DiSabato’s allegations spurred an investigation into accusations of sexual misconduct against former OSU wrestling team doctor Dr. Richard Strauss.
More than 150 individuals have accused Strauss of sexual misconduct.
Strauss died in 2015.
Jordan, who was an assistant coach from 1986 to 1994, according to NBC, entered the picture after DiSabato accused the Ohio congressman of knowing about the abuse but not blowing the whistle.
Jordan has denied he knew anything about the incidents and has said he received no complaints about Strauss.
“Congressman Jordan never saw any abuse, never heard about any abuse, and never had any abuse reported to him during his time as a coach at Ohio State,” spokesman Ian Fury said last year, according to Fox.
Jordan told Politico that claims he knew of abuse are “not true.”

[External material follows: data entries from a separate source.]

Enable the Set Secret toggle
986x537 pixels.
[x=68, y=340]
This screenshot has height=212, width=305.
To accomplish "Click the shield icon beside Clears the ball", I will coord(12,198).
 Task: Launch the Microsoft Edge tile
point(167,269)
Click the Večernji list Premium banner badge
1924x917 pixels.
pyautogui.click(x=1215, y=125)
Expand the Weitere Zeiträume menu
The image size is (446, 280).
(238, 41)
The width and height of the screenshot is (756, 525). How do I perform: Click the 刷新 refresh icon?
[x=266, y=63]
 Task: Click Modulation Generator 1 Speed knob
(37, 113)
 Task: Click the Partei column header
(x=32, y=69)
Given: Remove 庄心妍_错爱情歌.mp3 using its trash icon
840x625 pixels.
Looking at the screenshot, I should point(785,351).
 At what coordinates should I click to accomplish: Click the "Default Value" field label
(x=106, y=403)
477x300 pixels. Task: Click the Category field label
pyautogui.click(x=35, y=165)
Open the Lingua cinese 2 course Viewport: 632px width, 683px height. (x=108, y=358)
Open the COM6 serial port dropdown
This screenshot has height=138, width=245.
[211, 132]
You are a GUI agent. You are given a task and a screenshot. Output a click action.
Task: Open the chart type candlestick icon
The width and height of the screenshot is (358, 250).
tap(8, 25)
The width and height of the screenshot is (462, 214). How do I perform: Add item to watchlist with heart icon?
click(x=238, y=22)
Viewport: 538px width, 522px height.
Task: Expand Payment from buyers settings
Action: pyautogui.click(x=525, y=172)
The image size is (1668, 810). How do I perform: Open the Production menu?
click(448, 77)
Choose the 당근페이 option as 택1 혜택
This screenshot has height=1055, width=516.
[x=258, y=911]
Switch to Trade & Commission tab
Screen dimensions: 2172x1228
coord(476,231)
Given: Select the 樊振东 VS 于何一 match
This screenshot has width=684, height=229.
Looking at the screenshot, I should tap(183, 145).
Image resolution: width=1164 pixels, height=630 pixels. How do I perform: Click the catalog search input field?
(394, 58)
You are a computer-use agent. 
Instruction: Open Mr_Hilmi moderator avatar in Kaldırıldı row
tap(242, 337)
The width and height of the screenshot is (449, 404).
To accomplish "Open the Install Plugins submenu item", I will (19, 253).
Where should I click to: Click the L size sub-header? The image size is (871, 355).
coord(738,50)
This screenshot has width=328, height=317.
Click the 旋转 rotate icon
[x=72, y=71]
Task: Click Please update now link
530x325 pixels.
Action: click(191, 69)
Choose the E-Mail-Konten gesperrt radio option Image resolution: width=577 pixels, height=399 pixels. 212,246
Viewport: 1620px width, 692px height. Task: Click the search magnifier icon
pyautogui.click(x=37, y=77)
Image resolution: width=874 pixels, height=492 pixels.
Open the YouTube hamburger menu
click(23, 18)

“I never knew about any type of abuse. If I did, I would have done something about it,” he said last year when the allegations first emerged.
“And look, if there are people who are abused, then that’s terrible and we want justice to happen.”
DiSabato’s attorneys said the court gave him the wrong date to appear.
“I’m a wanted man because of bureaucratic bungling,” DiSabato said, according to NBC.
DiSabato is now set to appear in court on Tuesday.
He and Finkes have dueling allegations of harassment against each other.
In an email to a law firm investigating the allegations against Strauss, DiSabato said Finkes last summer accuser him of engaging in a “money grab & political hit job” against Ohio State and Jordan, according to NBC.
“Please note that this email is the first of several I will be sending regarding the overt / deliberate harassment and retaliation by employees of the University,” DiSabato wrote in the email.
Finkes sent NBC an email that said, “Appreciate you reaching out but I do not have any comment at this time while the case is still active. … I simply wish for Mr. DiSabato to leave me alone.”
In a July 2018 interview with the Columbus Dispatch, DiSabato said he felt compelled to bring the case to light.
“As a father, as a citizen, as a human being with a moral compass, it was my duty to bring this to the attention of not only my teammates but also the university, the values of which I hold dear to my heart — people, tradition, excellence,” DiSabato said.